## REQUEST 1
Reproduce the part of the book review from "Lewis was born" up to and including "and cocaine addictions.".

## EXCERPT TO READ
The book is about 300 pages and the audio book is about nine and a half hours. Yet, both could’ve been slashed in half and still told the same message. Published in March 2008, the story really needed a better editor to organize the story and get Lewis to come more clean, so to speak. You can’t help but tell he holds some stuff back. Maybe it was because the legal department couldn’t get some stuff passed and maybe Lewis himself decided to not dig at old wounds too much after rebuilding some bridges he might have burnt.
Lewis was born the youngest of a Jewish family. His parents were distant and his mother never seemed to compliment or acknowledge any good work as he rose in the 1970s and 1980s on the comic circuit. Lewis transitioned to TV with Anything But Love alongside Jamie Lee Curtis and made movies (The Wrong Guys, Once Upon a Crime and Robin Hood: Men in Tights) all the time was battling booze, cocaine and crystal meth. It was an emergency room visit in 1994 that made him begin to change his life for good. It’s been reported it was also the death of John Candy, his co-star on Crime and Wagons East that had an effect on him. Candy died on March 4, 1994 while the movie was still in production. Candy himself had battled alcohol and cocaine addictions.
But if you’re looking to hear a comic tell old war stories about his other friends and comics, it’s not here. He only references Crime by saying he filmed a movie in Rome, where it does take place. Maybe it was because he didn’t want to throw too many names around that he feared the readers would get sidetracked. The subtitle of the book is How I’m overcoming, on a daily basis, at least a million addictions and disfunctions and finding a spiritual (sometimes) life. This is meant to be a book that focus more on inspiration while admitting all the stupid things he did while drunk and high.

## RECORDS FOR THIS EXERCISE
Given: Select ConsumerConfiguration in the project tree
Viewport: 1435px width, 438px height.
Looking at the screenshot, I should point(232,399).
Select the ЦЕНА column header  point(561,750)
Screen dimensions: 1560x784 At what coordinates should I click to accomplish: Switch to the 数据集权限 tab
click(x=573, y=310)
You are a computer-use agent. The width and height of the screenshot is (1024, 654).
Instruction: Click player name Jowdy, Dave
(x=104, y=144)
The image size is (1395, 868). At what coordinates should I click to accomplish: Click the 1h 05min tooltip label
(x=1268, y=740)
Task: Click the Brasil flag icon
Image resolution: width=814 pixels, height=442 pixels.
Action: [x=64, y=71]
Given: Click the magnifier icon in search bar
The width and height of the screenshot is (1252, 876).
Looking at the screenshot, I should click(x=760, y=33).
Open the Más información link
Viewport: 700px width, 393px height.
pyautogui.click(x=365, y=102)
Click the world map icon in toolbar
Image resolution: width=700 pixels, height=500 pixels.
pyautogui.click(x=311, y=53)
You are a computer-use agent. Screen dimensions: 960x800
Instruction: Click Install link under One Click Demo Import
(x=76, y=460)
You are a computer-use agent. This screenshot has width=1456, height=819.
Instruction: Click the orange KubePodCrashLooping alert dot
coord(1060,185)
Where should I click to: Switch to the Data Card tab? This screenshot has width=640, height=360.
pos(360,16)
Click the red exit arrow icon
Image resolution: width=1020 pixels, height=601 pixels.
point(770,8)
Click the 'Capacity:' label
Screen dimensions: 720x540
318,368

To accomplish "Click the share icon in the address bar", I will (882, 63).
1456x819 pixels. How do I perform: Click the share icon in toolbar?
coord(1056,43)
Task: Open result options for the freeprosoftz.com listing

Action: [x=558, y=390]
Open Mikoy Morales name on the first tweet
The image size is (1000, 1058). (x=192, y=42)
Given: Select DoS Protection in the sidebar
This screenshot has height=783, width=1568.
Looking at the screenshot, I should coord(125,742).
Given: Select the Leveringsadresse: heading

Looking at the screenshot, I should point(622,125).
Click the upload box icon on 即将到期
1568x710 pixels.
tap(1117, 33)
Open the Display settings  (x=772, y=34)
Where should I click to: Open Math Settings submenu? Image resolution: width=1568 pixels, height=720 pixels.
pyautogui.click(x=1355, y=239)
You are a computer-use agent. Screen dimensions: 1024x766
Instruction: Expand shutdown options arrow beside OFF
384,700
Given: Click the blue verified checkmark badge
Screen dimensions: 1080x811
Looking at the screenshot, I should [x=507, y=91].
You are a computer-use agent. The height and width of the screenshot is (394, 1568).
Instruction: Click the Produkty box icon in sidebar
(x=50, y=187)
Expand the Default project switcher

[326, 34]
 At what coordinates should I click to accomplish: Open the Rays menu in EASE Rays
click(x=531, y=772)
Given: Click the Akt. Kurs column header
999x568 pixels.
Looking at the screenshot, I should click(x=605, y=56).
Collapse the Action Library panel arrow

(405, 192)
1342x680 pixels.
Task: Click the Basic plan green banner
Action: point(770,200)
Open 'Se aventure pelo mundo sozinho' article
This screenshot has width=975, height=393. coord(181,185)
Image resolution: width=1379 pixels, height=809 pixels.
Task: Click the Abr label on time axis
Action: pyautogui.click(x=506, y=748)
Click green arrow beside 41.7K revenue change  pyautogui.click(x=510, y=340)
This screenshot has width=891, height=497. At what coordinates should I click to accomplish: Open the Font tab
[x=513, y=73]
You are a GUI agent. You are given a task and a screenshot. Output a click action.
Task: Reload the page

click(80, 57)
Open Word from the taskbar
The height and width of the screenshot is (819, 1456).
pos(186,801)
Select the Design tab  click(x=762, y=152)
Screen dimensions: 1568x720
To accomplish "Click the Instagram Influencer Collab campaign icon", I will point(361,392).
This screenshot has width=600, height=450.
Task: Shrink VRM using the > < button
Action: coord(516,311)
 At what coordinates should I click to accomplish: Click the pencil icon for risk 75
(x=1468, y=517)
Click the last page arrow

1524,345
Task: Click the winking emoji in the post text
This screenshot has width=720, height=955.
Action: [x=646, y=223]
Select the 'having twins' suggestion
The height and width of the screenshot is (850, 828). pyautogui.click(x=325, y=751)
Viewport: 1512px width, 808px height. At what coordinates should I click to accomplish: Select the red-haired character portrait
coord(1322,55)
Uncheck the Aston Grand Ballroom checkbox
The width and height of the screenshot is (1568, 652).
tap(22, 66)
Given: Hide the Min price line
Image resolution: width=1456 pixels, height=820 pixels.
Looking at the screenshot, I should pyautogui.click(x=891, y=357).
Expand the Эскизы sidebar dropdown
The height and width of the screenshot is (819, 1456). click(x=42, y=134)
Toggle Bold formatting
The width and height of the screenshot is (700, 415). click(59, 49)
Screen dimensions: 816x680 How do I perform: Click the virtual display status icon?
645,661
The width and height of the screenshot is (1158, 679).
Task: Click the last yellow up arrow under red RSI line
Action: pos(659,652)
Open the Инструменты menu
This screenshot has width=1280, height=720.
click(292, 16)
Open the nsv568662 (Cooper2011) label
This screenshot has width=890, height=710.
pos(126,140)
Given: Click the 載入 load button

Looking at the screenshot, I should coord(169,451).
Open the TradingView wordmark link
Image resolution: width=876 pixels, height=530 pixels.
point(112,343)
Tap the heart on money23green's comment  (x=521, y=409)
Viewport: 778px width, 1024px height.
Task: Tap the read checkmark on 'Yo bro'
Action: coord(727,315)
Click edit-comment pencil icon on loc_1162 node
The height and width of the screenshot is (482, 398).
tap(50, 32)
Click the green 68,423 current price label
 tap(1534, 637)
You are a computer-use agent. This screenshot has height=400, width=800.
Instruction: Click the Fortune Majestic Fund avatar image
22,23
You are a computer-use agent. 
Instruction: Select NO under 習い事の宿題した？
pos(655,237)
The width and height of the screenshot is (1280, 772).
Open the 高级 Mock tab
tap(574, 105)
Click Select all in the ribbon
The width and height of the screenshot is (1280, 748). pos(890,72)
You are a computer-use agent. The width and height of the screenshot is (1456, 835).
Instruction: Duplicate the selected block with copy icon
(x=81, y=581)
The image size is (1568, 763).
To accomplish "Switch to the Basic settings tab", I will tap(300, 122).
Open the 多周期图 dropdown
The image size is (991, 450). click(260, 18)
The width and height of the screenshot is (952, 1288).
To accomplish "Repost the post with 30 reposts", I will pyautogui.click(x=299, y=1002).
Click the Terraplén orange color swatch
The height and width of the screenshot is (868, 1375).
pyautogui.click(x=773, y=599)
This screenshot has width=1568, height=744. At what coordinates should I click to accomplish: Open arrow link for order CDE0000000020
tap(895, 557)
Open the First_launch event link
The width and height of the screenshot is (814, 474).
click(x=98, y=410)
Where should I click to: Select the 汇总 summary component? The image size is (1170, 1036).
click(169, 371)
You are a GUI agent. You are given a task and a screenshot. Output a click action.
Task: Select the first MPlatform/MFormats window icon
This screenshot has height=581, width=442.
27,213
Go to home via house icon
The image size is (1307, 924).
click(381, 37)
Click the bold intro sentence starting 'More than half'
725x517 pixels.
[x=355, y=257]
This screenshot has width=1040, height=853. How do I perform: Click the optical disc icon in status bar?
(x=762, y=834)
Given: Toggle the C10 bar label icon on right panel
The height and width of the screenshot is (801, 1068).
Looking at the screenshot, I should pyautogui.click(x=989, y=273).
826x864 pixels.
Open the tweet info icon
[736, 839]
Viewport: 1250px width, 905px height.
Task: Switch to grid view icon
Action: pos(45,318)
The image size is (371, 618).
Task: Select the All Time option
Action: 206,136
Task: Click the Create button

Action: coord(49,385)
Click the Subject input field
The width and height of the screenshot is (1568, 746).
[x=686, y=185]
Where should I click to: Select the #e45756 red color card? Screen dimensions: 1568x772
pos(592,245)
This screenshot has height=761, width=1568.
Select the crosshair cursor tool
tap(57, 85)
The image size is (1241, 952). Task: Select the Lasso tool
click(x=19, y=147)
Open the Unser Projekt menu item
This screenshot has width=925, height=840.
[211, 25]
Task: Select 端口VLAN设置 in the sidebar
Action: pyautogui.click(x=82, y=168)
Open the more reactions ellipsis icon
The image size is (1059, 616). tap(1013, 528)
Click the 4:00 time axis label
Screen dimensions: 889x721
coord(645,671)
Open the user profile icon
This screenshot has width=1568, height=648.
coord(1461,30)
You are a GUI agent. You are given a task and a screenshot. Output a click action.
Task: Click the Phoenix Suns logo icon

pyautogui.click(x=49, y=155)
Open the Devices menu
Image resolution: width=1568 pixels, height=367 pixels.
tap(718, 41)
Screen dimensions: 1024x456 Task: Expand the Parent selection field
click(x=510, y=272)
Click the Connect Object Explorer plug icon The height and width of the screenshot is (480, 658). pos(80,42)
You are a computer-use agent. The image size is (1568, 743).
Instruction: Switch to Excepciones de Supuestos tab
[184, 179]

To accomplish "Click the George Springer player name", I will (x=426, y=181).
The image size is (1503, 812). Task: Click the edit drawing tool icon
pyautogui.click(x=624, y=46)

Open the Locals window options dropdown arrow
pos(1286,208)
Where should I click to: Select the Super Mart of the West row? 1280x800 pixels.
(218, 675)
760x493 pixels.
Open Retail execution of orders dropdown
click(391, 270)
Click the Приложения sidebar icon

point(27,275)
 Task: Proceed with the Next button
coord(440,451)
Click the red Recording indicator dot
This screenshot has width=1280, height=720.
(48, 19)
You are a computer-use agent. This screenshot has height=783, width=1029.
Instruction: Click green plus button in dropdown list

## REQUEST 2
In the entries, take the lines from the line with "At what coordinates should I click to accomplish: Open the Rays" up to and including the line with "Looking at the screenshot, I should click(x=605, y=56)." and update them by changing "column header" to "column title", leaving everything else as it is. Return only those lines.

## FINAL ANSWER 1
Lewis was born the youngest of a Jewish family. His parents were distant and his mother never seemed to compliment or acknowledge any good work as he rose in the 1970s and 1980s on the comic circuit. Lewis transitioned to TV with Anything But Love alongside Jamie Lee Curtis and made movies (The Wrong Guys, Once Upon a Crime and Robin Hood: Men in Tights) all the time was battling booze, cocaine and crystal meth. It was an emergency room visit in 1994 that made him begin to change his life for good. It’s been reported it was also the death of John Candy, his co-star on Crime and Wagons East that had an effect on him. Candy died on March 4, 1994 while the movie was still in production. Candy himself had battled alcohol and cocaine addictions.

## FINAL ANSWER 2
 At what coordinates should I click to accomplish: Open the Rays menu in EASE Rays
click(x=531, y=772)
Given: Click the Akt. Kurs column title
999x568 pixels.
Looking at the screenshot, I should click(x=605, y=56).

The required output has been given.